In order to see in more detail the main resonance peaks of the different modes, in Fig. 3 we have plotted the imaginary part of the dynamic susceptibility as a function of the sampled frequency spectrum for the four studied ring shapes and for different RPMA strengths *K* for the same magnetic pulse. Besides, the spatial frequency distribution of oscillations of the magnetic moments for the main modes, are shown in Fig. 4 using a color scale. The spatial modes were calculated using the discrete-time Fourier transform of the magnetization. As can be seen, in the main mode, the highest oscillations of magnetic moments are distributed along the equatorial line in the pulse direction which are shifted to to *y*-direction as the ring gets narrower and the number of perturbed magnetic moments increase as *K* increases.

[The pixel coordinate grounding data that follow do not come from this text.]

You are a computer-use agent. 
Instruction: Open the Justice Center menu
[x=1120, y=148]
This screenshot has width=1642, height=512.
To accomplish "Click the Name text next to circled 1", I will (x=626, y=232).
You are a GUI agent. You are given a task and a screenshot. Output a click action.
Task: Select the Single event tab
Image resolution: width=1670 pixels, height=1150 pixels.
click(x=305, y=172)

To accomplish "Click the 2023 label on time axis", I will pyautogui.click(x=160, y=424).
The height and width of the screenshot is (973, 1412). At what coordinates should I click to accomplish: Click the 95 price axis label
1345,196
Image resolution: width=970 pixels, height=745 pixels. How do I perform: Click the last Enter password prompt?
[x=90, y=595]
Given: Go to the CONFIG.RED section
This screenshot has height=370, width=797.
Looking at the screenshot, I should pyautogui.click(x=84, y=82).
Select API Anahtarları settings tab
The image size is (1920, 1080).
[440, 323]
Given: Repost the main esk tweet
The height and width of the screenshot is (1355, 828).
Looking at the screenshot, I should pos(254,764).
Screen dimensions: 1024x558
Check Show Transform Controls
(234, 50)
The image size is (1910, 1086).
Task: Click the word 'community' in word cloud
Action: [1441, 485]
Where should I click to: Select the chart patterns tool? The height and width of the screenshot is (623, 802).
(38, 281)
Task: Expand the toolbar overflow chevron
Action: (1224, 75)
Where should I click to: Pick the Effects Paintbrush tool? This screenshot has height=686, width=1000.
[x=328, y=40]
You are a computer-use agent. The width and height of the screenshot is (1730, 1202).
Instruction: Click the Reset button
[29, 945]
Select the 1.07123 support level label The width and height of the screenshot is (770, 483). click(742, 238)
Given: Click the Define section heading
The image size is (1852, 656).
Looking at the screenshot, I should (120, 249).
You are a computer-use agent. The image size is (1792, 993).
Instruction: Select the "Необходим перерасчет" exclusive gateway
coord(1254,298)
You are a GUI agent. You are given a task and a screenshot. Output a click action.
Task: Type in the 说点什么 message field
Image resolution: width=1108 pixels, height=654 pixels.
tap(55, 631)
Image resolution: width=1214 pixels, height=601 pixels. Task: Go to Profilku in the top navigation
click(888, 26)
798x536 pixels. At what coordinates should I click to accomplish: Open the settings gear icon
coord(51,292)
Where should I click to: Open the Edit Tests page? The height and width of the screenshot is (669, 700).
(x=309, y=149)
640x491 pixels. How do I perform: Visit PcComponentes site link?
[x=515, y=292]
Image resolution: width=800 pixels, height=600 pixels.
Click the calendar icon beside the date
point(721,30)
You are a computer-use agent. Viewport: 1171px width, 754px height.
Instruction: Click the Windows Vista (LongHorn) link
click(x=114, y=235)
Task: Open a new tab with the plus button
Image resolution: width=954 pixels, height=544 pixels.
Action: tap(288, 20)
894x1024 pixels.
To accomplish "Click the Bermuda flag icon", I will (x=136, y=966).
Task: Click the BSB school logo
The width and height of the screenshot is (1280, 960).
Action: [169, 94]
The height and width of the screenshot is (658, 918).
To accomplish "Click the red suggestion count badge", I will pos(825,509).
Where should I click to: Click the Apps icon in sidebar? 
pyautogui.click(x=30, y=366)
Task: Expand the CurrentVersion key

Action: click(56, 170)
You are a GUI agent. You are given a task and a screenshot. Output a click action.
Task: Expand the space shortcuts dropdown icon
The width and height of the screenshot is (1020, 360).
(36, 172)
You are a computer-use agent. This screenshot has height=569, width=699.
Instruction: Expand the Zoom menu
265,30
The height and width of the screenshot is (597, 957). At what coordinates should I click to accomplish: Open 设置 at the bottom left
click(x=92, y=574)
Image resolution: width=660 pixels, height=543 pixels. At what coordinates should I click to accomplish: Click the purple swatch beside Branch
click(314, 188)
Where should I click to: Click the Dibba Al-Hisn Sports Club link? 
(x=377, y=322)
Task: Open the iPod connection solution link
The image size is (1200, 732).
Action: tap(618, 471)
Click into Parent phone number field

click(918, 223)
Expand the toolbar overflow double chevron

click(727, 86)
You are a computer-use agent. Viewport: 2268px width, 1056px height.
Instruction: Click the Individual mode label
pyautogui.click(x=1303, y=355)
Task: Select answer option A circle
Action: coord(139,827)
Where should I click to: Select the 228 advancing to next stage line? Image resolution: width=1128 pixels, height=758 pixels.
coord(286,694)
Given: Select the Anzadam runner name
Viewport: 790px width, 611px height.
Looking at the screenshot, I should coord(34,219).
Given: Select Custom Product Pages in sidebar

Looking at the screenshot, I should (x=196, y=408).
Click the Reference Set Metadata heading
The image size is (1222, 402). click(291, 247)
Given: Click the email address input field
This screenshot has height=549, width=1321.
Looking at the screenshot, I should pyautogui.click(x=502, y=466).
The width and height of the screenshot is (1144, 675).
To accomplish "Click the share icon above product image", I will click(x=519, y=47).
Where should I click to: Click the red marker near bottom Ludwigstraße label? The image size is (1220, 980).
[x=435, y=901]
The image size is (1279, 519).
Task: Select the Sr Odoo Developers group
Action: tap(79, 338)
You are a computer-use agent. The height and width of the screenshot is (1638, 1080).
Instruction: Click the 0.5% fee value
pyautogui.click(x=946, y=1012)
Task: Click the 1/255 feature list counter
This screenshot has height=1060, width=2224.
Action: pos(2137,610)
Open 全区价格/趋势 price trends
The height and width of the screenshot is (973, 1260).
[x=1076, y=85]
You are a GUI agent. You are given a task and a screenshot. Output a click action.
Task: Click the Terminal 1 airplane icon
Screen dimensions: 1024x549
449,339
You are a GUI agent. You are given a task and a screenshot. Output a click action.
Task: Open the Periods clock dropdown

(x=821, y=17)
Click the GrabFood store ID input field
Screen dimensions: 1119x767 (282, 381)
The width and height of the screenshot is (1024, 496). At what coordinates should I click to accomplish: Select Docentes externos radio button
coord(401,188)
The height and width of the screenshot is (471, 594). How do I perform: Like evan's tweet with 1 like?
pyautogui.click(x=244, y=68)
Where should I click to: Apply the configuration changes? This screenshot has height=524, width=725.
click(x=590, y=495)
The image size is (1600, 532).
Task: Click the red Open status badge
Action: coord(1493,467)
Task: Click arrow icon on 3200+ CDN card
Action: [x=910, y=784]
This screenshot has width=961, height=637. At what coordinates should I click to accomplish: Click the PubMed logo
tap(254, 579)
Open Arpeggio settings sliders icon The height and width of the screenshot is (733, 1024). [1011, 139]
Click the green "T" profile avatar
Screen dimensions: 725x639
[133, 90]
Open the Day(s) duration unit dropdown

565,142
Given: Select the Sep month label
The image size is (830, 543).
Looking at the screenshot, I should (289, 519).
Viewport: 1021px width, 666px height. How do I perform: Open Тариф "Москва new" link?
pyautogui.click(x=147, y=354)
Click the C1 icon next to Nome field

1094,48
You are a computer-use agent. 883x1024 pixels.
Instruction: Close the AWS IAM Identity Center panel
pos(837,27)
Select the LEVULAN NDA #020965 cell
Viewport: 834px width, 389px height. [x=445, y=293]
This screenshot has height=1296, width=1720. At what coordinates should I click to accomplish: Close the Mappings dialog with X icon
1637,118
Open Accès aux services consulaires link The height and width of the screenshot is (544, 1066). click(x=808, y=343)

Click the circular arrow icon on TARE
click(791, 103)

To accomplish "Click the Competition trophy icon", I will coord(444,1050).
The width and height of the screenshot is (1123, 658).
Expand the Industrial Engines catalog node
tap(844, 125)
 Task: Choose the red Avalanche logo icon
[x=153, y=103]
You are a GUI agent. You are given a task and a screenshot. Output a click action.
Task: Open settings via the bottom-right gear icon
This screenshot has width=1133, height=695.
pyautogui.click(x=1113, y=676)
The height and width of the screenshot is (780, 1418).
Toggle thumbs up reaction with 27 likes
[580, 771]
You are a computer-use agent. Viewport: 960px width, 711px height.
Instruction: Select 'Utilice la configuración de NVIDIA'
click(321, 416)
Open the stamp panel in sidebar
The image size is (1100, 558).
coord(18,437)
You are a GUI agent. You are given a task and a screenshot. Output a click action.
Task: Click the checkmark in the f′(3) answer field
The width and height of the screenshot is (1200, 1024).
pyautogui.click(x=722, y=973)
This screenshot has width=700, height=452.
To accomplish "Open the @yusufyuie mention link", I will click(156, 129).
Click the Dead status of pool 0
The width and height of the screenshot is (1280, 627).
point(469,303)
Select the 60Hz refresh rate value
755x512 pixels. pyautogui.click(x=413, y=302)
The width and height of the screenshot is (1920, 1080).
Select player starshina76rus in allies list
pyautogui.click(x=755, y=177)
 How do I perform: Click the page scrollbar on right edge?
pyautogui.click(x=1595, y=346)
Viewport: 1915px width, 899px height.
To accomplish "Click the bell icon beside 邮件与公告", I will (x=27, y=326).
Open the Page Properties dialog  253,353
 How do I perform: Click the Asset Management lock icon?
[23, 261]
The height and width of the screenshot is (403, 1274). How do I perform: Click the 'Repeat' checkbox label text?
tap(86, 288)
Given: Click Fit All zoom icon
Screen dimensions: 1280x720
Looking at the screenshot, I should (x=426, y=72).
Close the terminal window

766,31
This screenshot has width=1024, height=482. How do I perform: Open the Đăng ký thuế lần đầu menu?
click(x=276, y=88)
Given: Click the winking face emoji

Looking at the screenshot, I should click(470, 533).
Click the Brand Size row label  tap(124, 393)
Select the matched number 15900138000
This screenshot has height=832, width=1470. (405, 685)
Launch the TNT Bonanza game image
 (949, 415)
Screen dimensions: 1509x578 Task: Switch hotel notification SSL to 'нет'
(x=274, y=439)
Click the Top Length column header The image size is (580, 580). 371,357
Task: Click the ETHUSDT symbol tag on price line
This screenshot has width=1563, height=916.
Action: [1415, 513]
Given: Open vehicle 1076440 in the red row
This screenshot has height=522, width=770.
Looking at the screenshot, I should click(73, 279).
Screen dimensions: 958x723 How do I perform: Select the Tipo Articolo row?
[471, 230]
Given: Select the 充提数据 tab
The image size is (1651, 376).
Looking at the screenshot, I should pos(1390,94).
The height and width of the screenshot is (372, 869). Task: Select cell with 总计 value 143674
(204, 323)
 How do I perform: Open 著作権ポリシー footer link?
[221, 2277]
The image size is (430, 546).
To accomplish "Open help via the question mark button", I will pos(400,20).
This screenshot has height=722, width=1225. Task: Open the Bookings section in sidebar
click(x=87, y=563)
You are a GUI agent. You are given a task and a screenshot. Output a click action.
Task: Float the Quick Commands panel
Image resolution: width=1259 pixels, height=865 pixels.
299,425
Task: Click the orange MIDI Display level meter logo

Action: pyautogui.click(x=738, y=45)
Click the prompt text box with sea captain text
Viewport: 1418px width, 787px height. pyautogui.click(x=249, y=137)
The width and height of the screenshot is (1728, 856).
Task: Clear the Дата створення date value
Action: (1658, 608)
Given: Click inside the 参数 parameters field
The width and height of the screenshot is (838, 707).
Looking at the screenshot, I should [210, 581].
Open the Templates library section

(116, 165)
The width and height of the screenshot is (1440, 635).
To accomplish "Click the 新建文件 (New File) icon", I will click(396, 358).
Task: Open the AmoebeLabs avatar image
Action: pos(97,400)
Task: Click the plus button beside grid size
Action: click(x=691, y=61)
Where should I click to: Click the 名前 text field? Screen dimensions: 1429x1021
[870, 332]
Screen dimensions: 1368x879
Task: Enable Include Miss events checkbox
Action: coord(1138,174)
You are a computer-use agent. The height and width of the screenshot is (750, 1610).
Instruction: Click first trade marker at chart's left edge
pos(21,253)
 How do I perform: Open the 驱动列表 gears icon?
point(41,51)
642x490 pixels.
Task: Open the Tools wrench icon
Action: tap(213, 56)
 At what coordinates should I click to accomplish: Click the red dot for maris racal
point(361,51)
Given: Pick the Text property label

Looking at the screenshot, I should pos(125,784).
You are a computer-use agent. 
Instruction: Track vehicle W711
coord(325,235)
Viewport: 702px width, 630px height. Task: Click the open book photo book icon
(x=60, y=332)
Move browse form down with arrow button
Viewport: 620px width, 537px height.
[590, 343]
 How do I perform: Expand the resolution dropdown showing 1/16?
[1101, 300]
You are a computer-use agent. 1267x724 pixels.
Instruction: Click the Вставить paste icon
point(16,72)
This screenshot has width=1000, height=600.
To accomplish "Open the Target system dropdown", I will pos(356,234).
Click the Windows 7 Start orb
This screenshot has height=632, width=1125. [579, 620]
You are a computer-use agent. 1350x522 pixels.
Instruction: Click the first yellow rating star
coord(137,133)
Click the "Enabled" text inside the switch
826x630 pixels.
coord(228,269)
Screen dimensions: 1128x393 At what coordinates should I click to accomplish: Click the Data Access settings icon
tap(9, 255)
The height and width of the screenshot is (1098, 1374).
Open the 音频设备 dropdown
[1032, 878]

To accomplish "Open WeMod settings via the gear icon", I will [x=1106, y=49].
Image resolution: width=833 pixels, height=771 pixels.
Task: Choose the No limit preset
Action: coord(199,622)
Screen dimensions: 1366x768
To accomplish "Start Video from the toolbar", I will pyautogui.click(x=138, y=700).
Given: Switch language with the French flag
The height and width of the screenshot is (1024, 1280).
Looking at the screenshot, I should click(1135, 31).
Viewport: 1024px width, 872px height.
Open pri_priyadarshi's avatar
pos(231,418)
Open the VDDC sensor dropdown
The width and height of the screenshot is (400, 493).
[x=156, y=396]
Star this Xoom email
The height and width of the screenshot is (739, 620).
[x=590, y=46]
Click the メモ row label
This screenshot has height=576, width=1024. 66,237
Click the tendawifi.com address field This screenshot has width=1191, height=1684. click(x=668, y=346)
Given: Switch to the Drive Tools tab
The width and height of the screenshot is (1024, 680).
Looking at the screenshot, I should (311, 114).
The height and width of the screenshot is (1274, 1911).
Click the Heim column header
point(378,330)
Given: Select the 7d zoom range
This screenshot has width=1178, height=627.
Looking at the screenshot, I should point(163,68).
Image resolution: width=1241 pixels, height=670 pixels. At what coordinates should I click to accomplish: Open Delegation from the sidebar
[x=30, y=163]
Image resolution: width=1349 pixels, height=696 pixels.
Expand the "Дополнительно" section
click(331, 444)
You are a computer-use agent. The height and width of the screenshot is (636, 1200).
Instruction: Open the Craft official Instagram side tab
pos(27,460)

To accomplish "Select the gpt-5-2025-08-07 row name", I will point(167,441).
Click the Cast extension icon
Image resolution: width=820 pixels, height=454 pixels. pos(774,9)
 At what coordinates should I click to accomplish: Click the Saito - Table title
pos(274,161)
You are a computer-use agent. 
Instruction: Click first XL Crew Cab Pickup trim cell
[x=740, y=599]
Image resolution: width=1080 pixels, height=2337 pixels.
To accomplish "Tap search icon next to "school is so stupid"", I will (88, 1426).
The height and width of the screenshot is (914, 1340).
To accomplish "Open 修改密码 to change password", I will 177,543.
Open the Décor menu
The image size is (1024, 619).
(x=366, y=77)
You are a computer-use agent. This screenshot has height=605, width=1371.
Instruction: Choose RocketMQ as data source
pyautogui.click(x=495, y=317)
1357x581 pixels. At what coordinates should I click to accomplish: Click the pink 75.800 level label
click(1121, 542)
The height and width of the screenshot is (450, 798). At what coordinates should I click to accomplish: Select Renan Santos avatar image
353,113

For the vortex state the oscillations are more localized compared to the oscillations of magnetic moments in the knot and meron states, for instance note that for the meron state the pulse excites almost all the magnetic moments of the ring, except to the region close to the internal edge in the *y*-direction.

Moreover, as can be seen, both from Figs. 2 and 3, there are at least three modes in the spectrum. Therefore, we have also obtained the spatial modes of all other modes of Fig. 3. The spatial profiles of all modes of Fig. 3 are shown in the Supplementary Information. Here we focus on the ring of internal radii \(R_1 = 50\) and 160 nm analyzing in detail all the resonant modes when the RPMA strengths are \(K = 300\), 350, 450 and 300, 400, \(450 \,\hbox {kJ}/\hbox {m}^3\), which are displayed in Figs. 5a–c and 6a–c respectively. We have chosen these particular values of *K* aiming to analyze in detail how the magnetic moments of the different magnetic stable configurations respond to the in plane magnetic pulse (in the *x*-direction) for each excited mode. Indeed, note that in Fig. 5a–c (or in Fig. 6a–c) the magnetic pulse is exciting a magnetic vortex, knot and meron configuration, respectively. Moreover, in order to characterize in detail all these modes, in the right on these figures, we show as snapshots the spatial profile of the magnetic moments for each mode; and above each snapshot, we show the amplitude of the FFT along the direction of the pulse in the equatorial line (at \(y = 0\)).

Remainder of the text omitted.